Recently a colleague texted me and asked what my favorite resources are for weight management counseling. As I thought about what recommendations I make to patients who either voice a weight loss goal or are recommended to lose weight for medical conditions, I realized my approach to obesity and weight loss has shifted to a focus on open dialogue. As a nurse practitioner, I am passionate about healthy lifestyle behaviors and self-management. Through experience, I have learned it is more effective to have an open discussion about what has worked for the individual in the past and what approach they are interested in, rather than simply providing take-home resources.
It is widely accepted there is not a universal “diet” that we should all strive for when it comes to weight loss. Instead, we need to set specific, realistic goals to work toward. It can feel overwhelming to tackle both nutrition and exercise goals at once. While exercise is one of my favorite topics, we will focus on nutrition for the purpose of today’s blog. The following is the approach I take to shared-decision making with my patients and additional resources you can use to enhance your knowledge and approach to obesity management.
Nutrition Counseling Pearls
- It’s not a diet! We are coaching our patients for healthy nutrition that they will develop for long-term health.
- Providing a website or brochure is not typically productive, but taking even 5-10 minutes to write out goals and nutrition/food ideas IS!

(Pixel coordinate grounding data)
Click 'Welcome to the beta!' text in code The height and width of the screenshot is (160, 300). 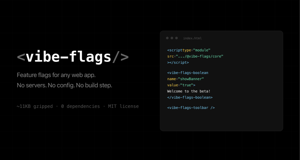(x=189, y=91)
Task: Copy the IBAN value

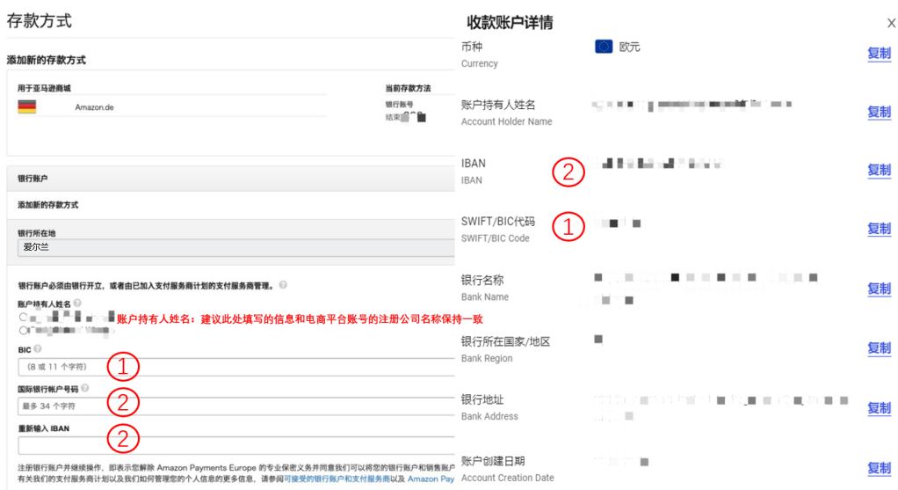Action: [x=879, y=170]
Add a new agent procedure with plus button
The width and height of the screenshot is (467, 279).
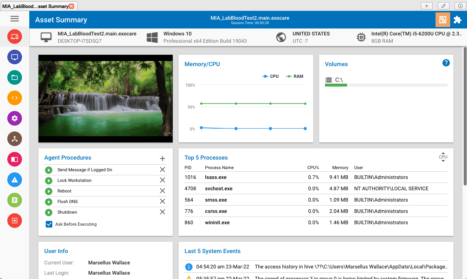click(162, 158)
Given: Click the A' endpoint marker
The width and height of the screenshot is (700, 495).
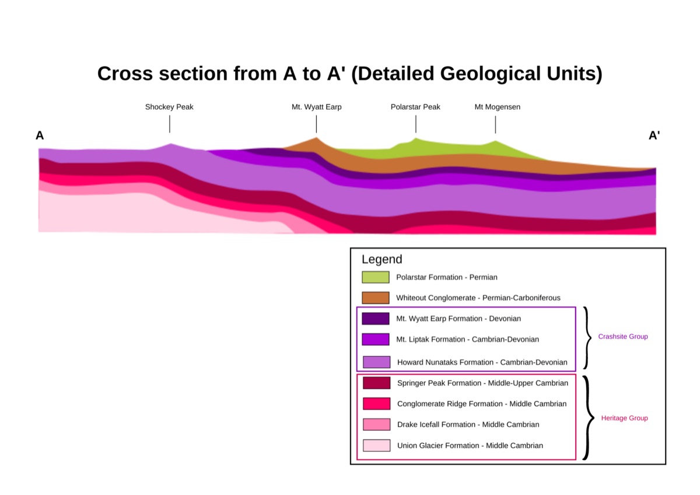Looking at the screenshot, I should coord(655,135).
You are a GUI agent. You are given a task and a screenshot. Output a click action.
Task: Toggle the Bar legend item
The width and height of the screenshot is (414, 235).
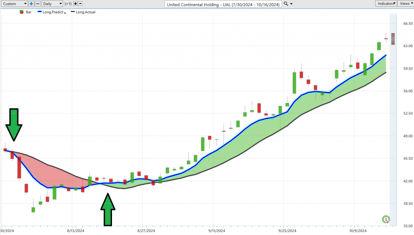click(x=25, y=12)
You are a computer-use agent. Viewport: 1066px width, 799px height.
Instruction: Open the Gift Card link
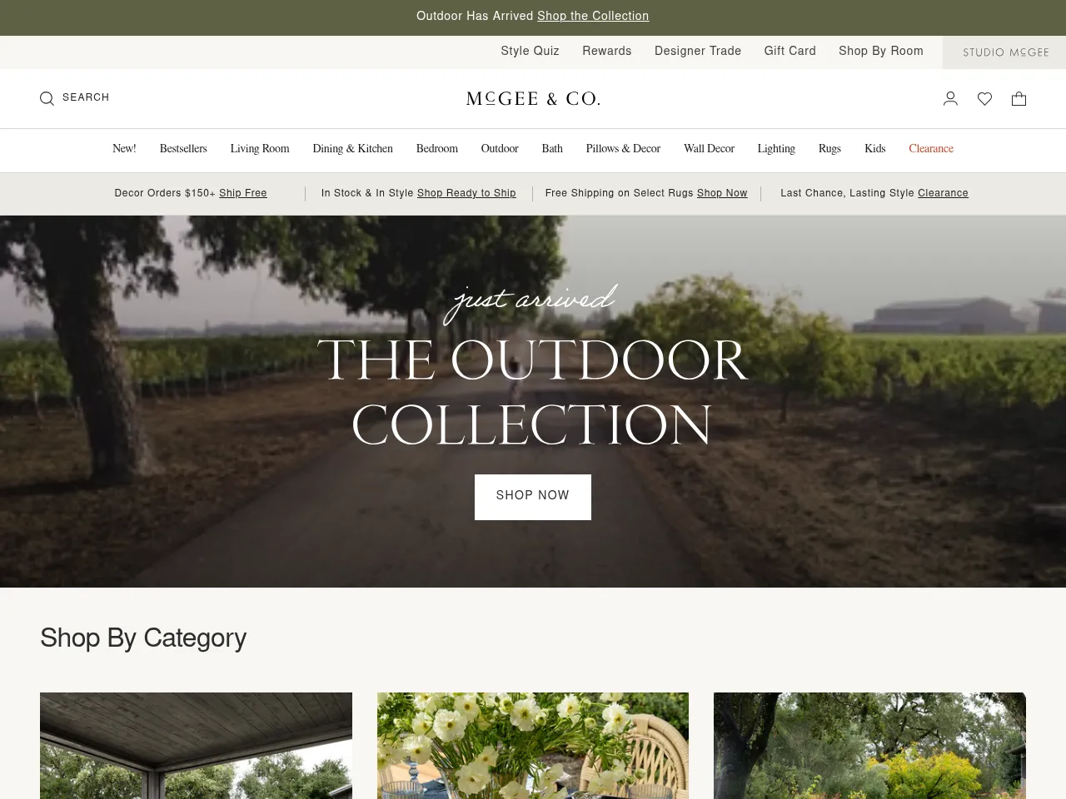pos(790,51)
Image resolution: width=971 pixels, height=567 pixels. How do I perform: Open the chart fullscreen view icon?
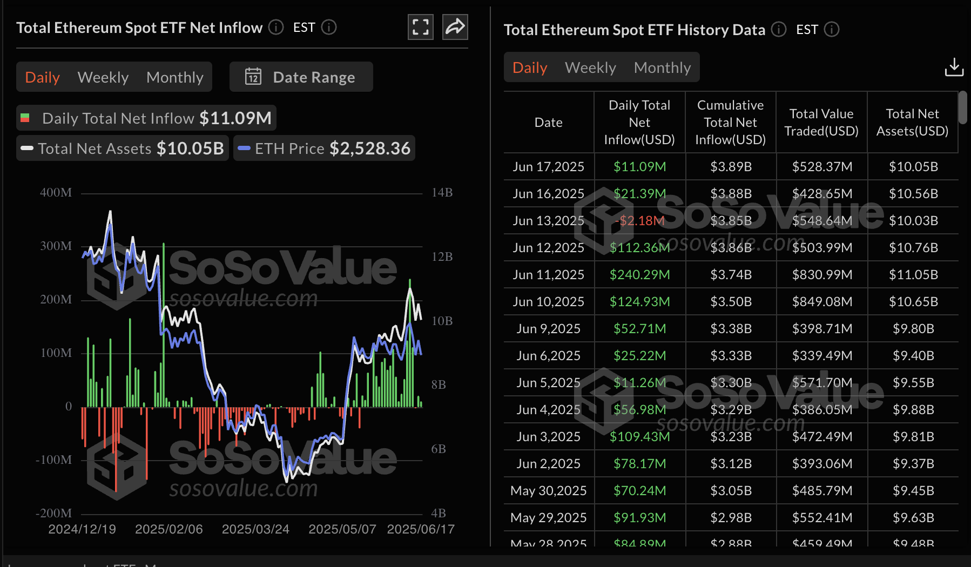[420, 27]
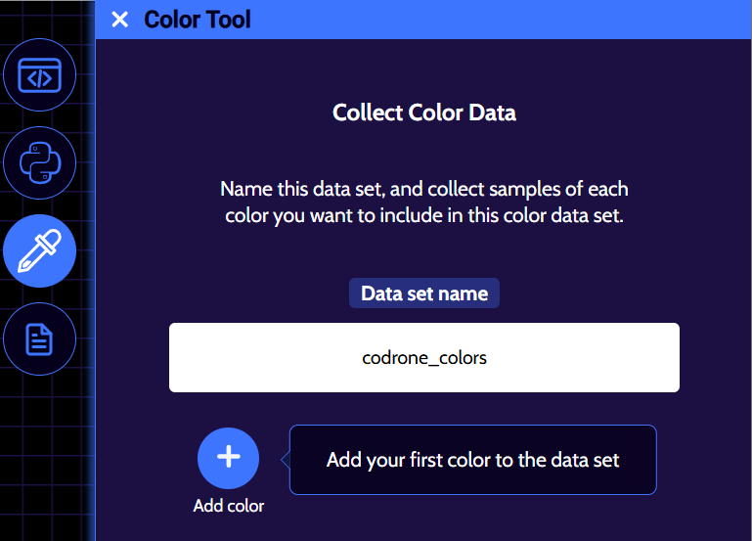Image resolution: width=752 pixels, height=541 pixels.
Task: Click the plus icon to add color
Action: [228, 457]
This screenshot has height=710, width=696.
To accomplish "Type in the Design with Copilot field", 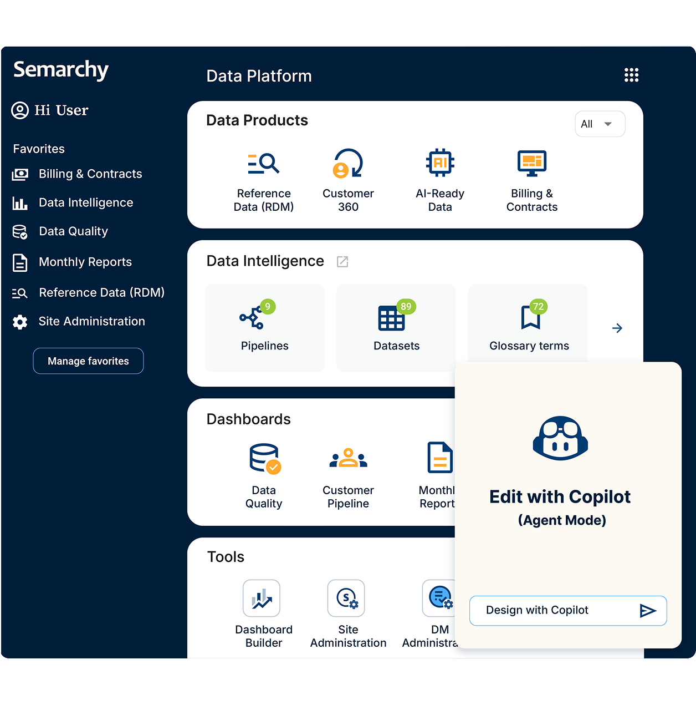I will click(551, 611).
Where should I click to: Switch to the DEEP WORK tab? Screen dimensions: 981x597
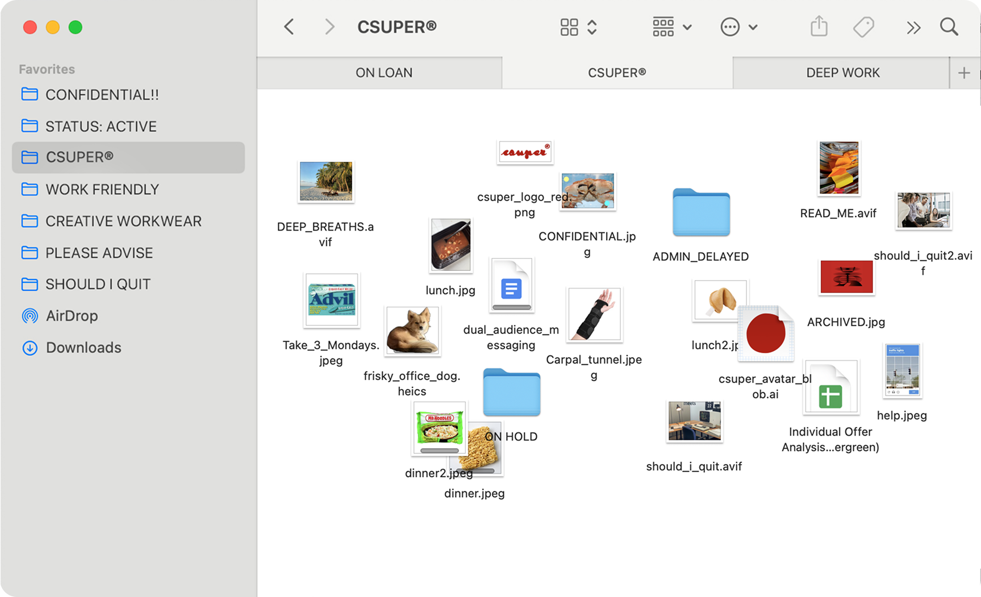842,73
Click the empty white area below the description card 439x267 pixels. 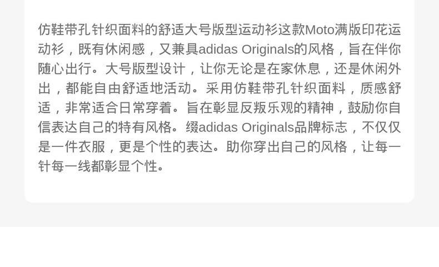pos(220,246)
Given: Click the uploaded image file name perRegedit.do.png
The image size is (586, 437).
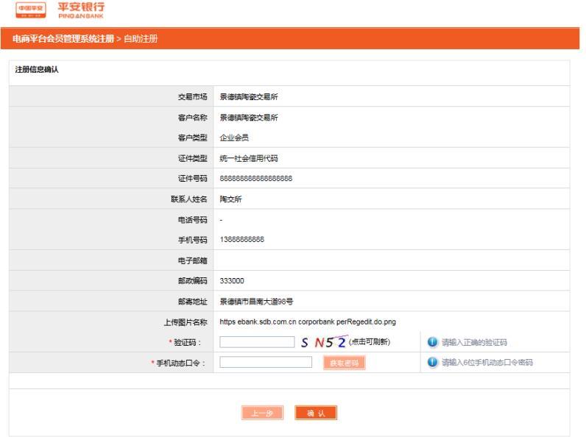Looking at the screenshot, I should (308, 322).
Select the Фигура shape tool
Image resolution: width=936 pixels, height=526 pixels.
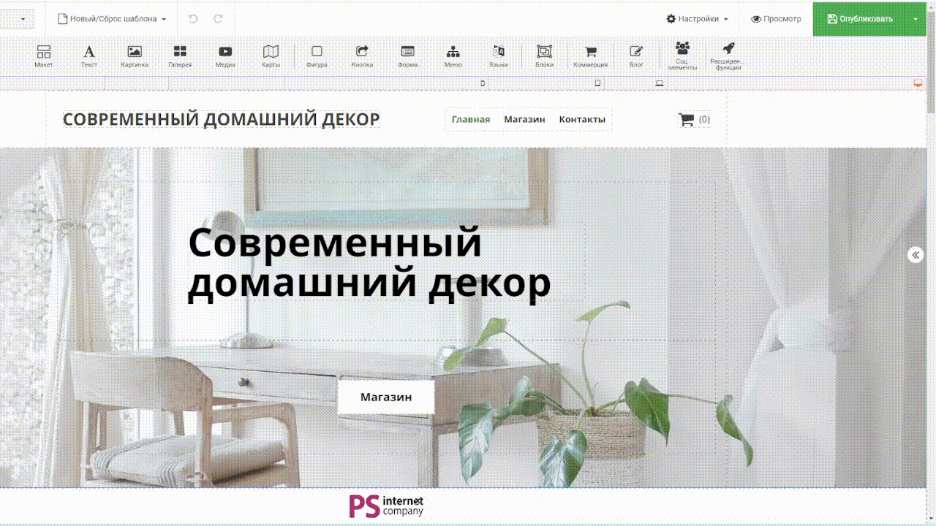[317, 56]
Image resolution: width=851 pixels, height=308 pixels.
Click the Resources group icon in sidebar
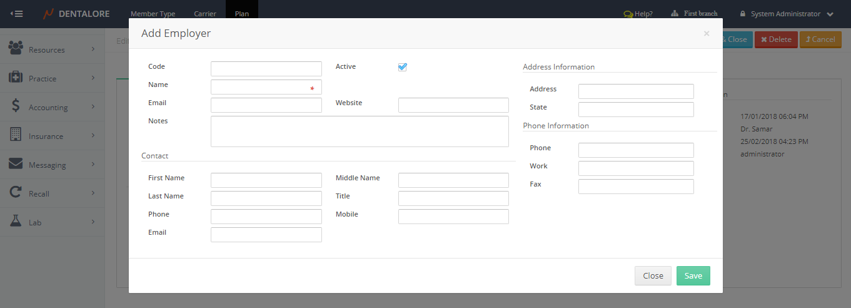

*TO DO*:
• a. Rewrite the paragraph of the weight management post that begins "It is widely accepted" as a short bulleted list, keeping its main facts.
• b. Output the part of the weight management post starting at "It is widely" and ending at "for long-term health.".

*ANSWERS PER TASK*:
• a.
- No single universal "diet" suits everyone for weight loss; specific, realistic goals are needed instead.
- Taking on nutrition and exercise goals at the same time can feel overwhelming.
- Although exercise is a favorite topic, this post focuses on nutrition.
- What follows is the author's approach to shared decision-making with patients, plus further resources for obesity management.

• b.
It is widely accepted there is not a universal “diet” that we should all strive for when it comes to weight loss. Instead, we need to set specific, realistic goals to work toward. It can feel overwhelming to tackle both nutrition and exercise goals at once. While exercise is one of my favorite topics, we will focus on nutrition for the purpose of today’s blog. The following is the approach I take to shared-decision making with my patients and additional resources you can use to enhance your knowledge and approach to obesity management.
Nutrition Counseling Pearls
- It’s not a diet! We are coaching our patients for healthy nutrition that they will develop for long-term health.